● **EXCERPT PROVIDED**:
“It almost seemed too obvious,” said Andrea Oliver of her decision to be an equine veterinarian. “Oh, horse girl goes for being a horse vet — what a boring story.”

A doctor of veterinary medicine candidate and this year’s recipient of the Outstanding Graduating Student Award from the Virginia-Maryland College of Veterinary Medicine at Virginia Tech, Oliver made great efforts during her undergraduate coursework and even the early stages of her veterinary education to “be a contrarian and try all sorts of veterinary medicine.” She even pursued engineering in an attempt to stall what she later realized was her calling.

“Spending my time in aquariums and studying different medicine was all really fun,” said Oliver, who earned a B.S. in animal and poultry science in 2015 from Virginia Tech's College of Agriculture and Life Sciences. "But it made me kind of sad that there was going to be someone else out there who knew more about horses than I did.”

● **DATASET RECORDS**:
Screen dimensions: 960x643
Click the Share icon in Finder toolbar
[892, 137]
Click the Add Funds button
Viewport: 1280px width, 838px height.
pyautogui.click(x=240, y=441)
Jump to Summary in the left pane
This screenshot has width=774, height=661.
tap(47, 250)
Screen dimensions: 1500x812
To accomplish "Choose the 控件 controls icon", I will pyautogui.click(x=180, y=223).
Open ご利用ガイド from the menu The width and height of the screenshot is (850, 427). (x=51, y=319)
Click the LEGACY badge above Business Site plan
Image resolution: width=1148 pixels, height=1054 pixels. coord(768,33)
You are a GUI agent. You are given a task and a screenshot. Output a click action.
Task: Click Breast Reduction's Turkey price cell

● **AIM OF THE EXERCISE**: Continue the profile of equine veterinary student Andrea Oliver from the point where it stops.

● **EXERCISE OUTPUT**:
Oliver’s initial fascination with horses was born of happenstance: She enrolled in horseback riding lessons as a kid. “Neither of my parents are horse people,” she said, “but they were so wonderfully supportive. They found a 4-H group, and I got to participate in all the non-mounted equine activities, the horse-judging, the horse-knowledge competitions, all around the country. It was a litany of equine factoids for years.”

By the time Oliver began her coursework at Virginia Tech, she had decided to “kick that part of life aside” and focus on biomechanical engineering. “The goal was to make prosthetics for animals,” she said. “An interesting angle to take, but it was like trying to fit a square peg into a round hole because, realistically, all I wanted to do was work with the animals.”

Then, working on computer-aided drafting of saddles with a U.S. Equestrian Team Olympic gold medalist solidified her move away from engineering and kick-started her interest in sports medicine. “We’d make the saddles in his shop, put leather on them, and just watch the horses go in the afternoon,” she said. “And that’s when I transitioned to pure veterinary work.”

As she completes her final clinical rotation — at the Marion duPont Scott Equine Medical Center, one of the veterinary college’s teaching hospitals — Oliver is preparing for a yearlong internship at Rood and Riddle Equine Hospital in Lexington, Kentucky.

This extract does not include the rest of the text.